Laura Pedraza-Farina

Professor

Northwestern University Pritzker School of Law


Laura Pedraza-Fariña is a Professor of Law at Northwestern Pritzker School of law and a faculty affiliate of the Science in Human Culture Program at Northwestern University.  She received her J.D. from Harvard Law School and her Ph.D. in Genetics from Yale University. 

Professor Pedraza-Fariña’s research falls into two main areas: innovation law and policy, and international organizations (with an emphasis on those organizations that address global health and intellectual property concerns). Using the mixed methods of network science, science and technology studies (STS), and history of science, Professor Pedraza-Fariña 's scholarship on innovation law has developed a sociologically informed approach to intellectual property (IP) law that focuses on the ways in which both technical and artistic knowledge, and thus innovation, are generated, maintained and modified.  Her body of work on innovation law provides a framework for understanding, from both a qualitative and a quantitative perspective, how on the ground innovation dynamics impact innovation outcomes.
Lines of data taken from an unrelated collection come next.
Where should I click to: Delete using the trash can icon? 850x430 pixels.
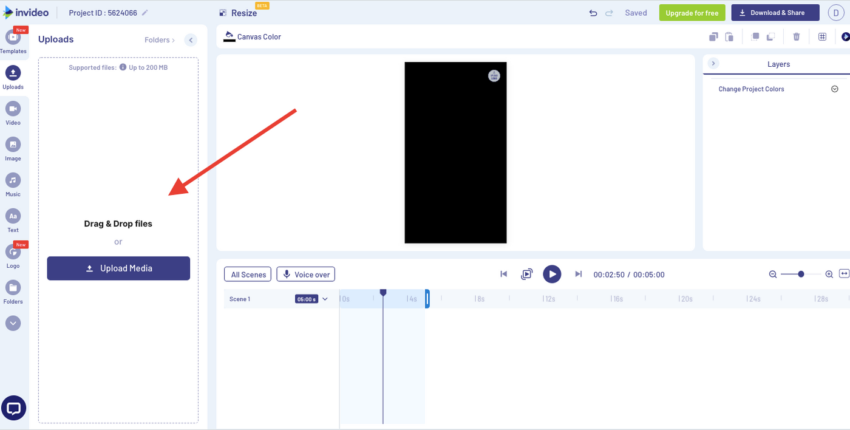[x=797, y=37]
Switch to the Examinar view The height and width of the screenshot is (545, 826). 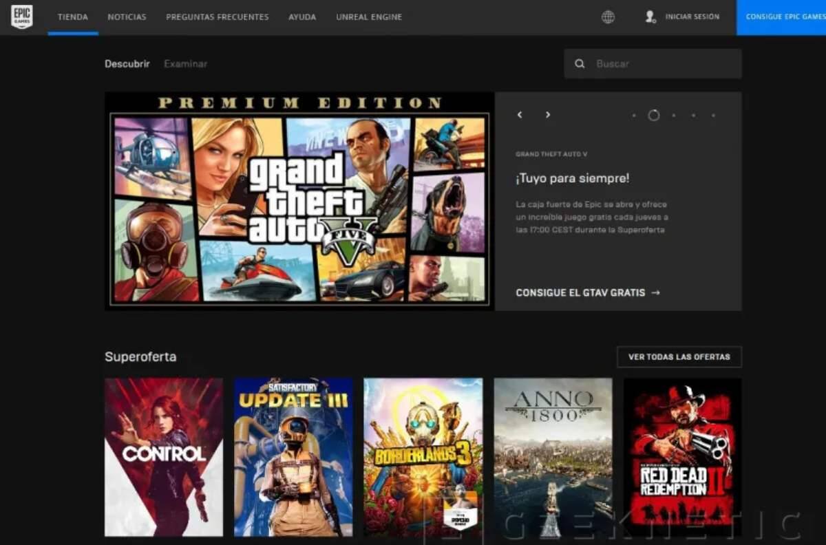(x=185, y=63)
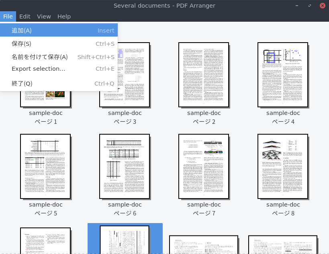Open the Edit menu
Image resolution: width=329 pixels, height=254 pixels.
(25, 16)
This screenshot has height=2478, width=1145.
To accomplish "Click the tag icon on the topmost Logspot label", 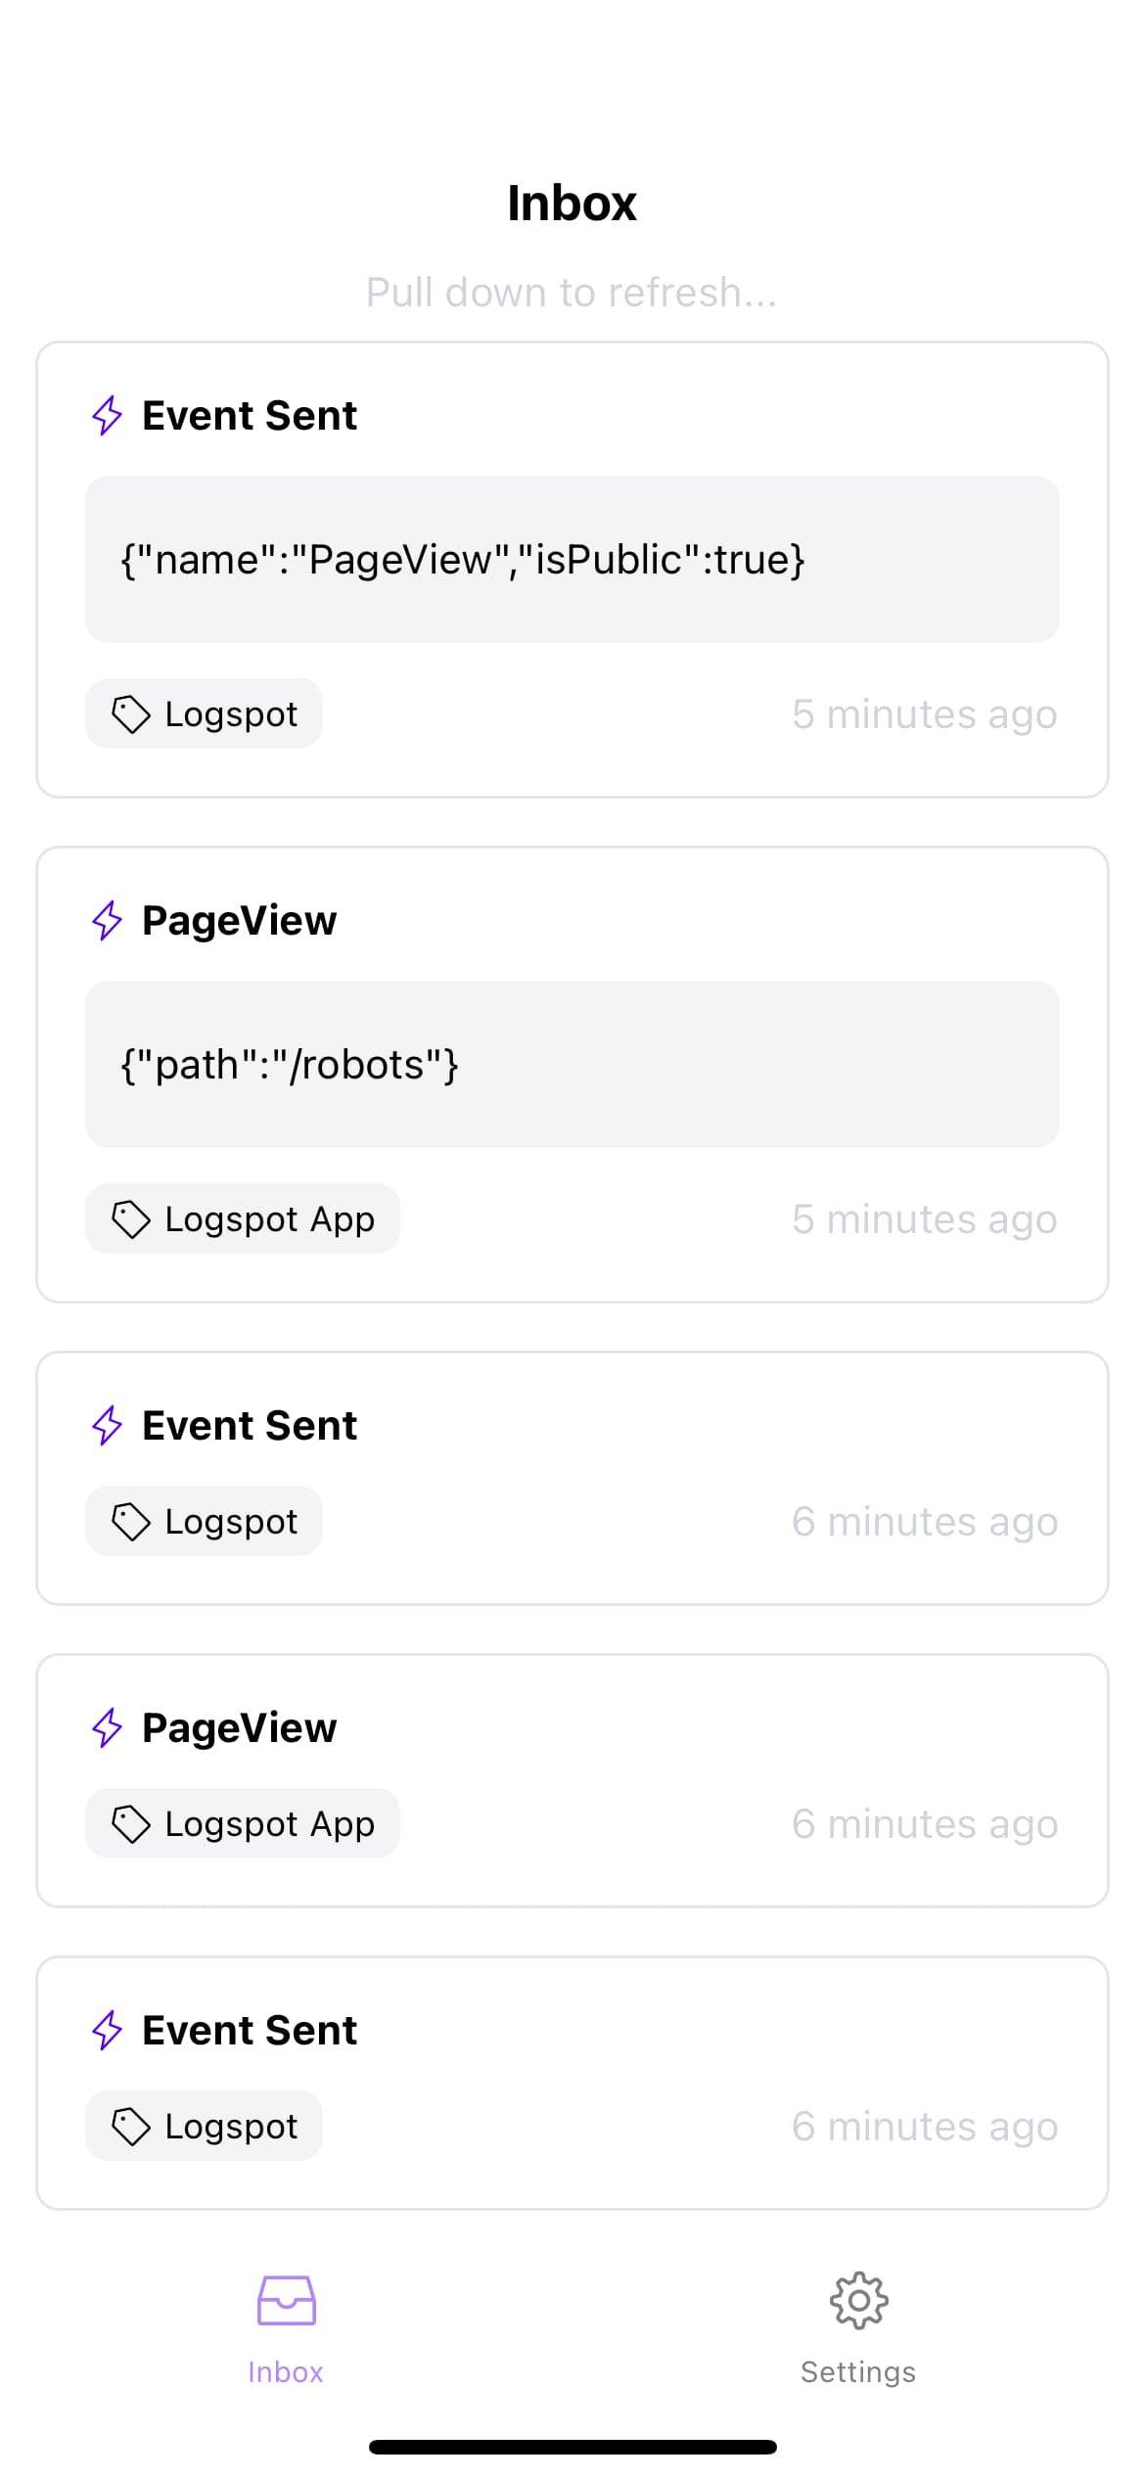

In turn, in depth knowledge of this relationship between on-the-ground practices and innovation outcomes can help formulate more accurate theories of innovation that can better guide the development of innovation law and policy.

Professor Pedraza-Fariña’s work at the intersection of global health and international intellectual property law analyzes the role of international organizations with overlapping regulatory domains in shaping the relationship between these two legal domains—global health and international IP. Her most recent project analyzes the often contentious relationship between two international organizations with overlapping regulatory domains in these two areas: the World Trade Organization (WTO) and the World Health Organization (WHO).

Her research has been published and is forthcoming in both law reviews and peer-reviewed journals, including the University of Chicago Law Review, Northwestern University Law Review, Notre Dame Law Review, and Osiris.